Pintu terbuka, menampakkan sosok pria tinggi dengan kaus abu berlengan panjang, rambutnya terlihat basah, pada beberapa bagian di baju juga menjadi basah akibat tetesan air dari rambut, mungkin ia baru saja mandi, mandi di malam hari sebelum tidur dipercaya dapat meningkatkan kualitas tidur. Siapa lagi kalau bukan Nebula, hanya ia satu-satunya orang yang ada di rumah besar itu selain Vega. "Apa yang terjadi?" cecar Nebula yang sudah berdiri tak jauh dari pacahan kaca yang tercecer, mata pria itu tak henti menatap pada benda yang telah hancur berkeping-keping.
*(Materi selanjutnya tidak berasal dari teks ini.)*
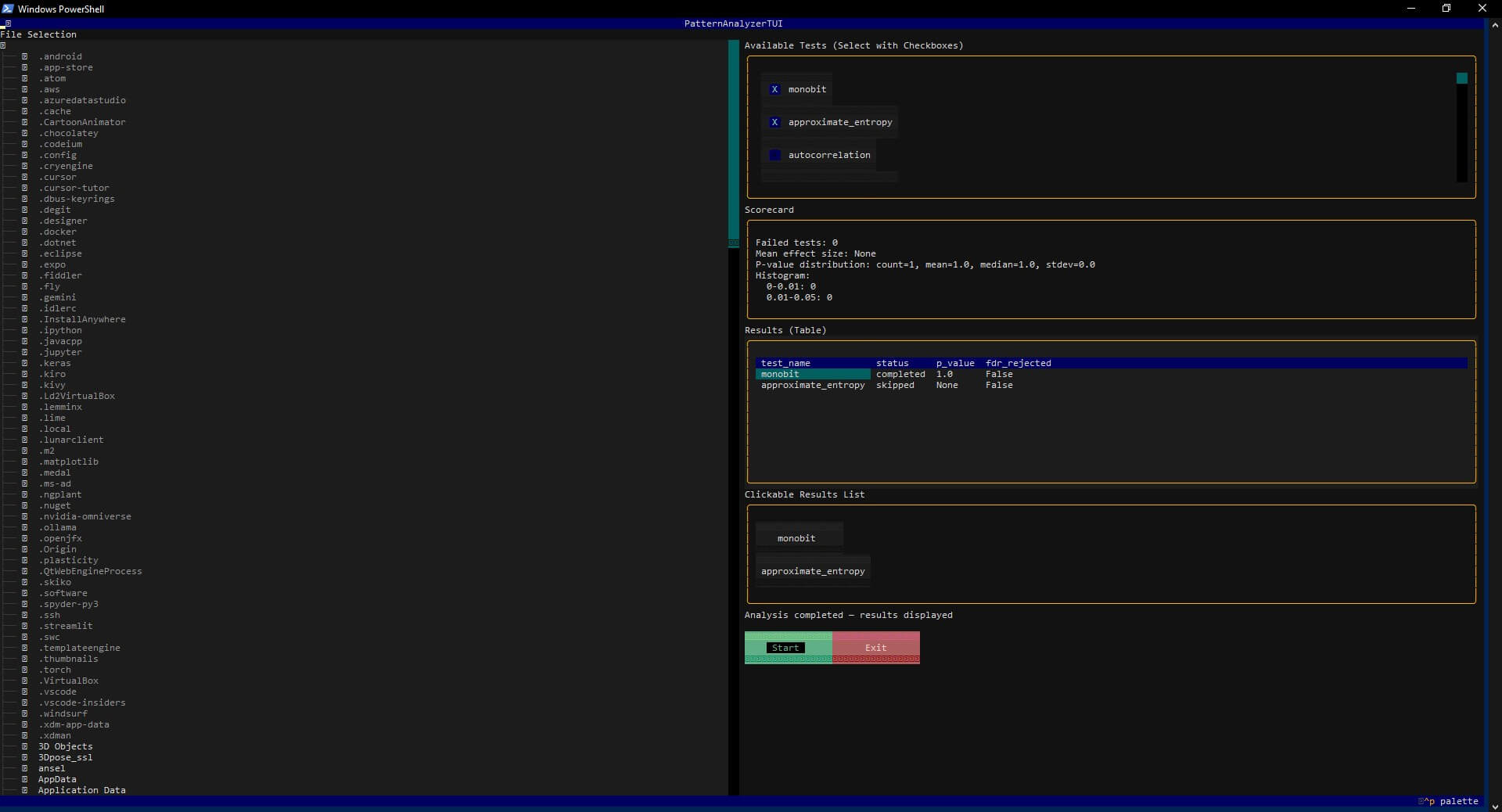Click the folder icon next to .jupyter
This screenshot has height=812, width=1502.
(x=25, y=352)
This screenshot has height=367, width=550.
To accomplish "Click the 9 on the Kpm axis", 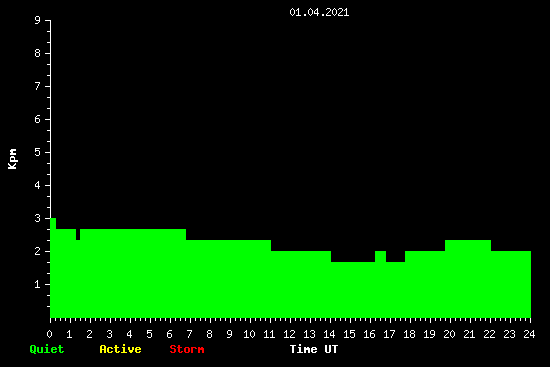I will point(38,20).
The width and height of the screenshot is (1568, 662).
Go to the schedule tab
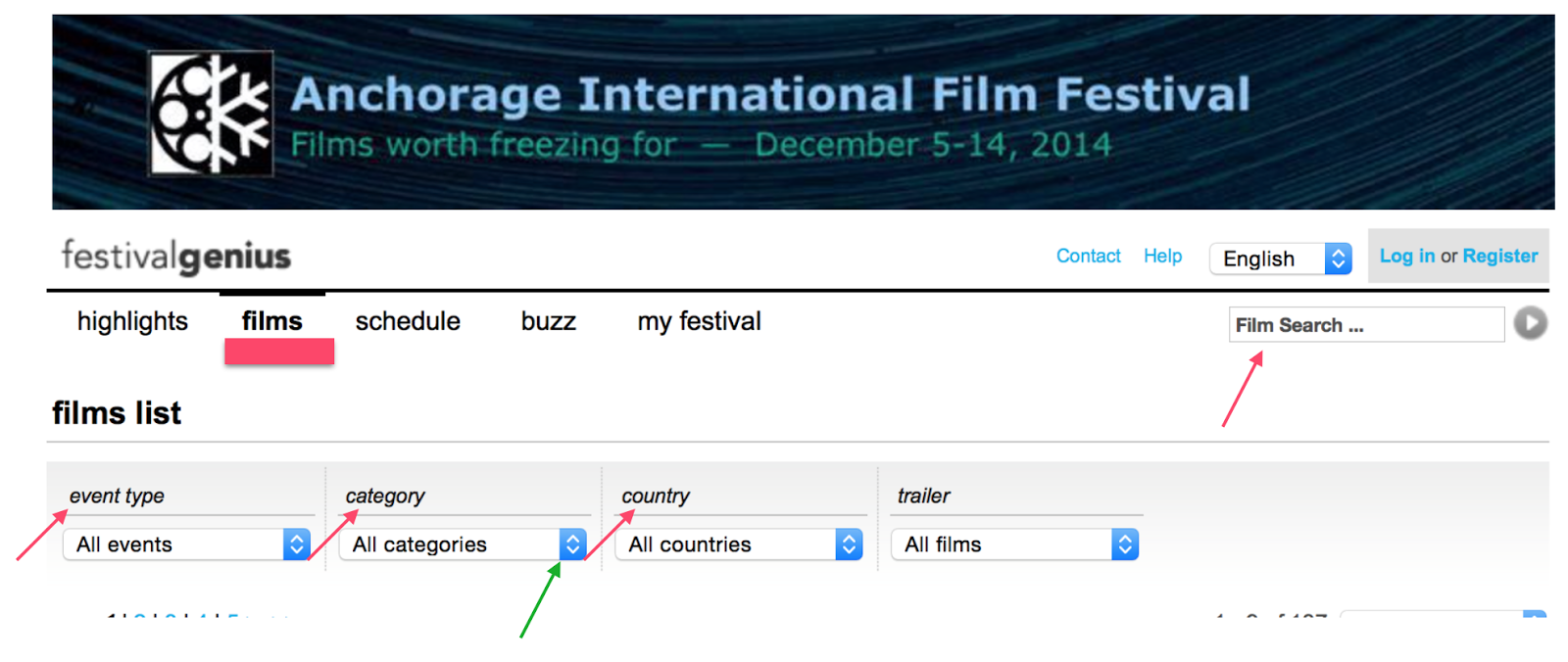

Hatinya menahan gejolak untuk tak memarahi dan menyalahi Vega, meskipun sebenarnya ia merasa tak rela benda itu hancur. Benda yang tersimpan dengan rapih bertahun-tahun lamanya.

Menyadari tatapan tak suka Nebula membuat Vega merasa bersalah, seketika ada ketakutan yang melandanya. Vega sudah siap jika Nebula marah karena sudah memecahkan barang yang bukan miliknya. Itu memang salahnya.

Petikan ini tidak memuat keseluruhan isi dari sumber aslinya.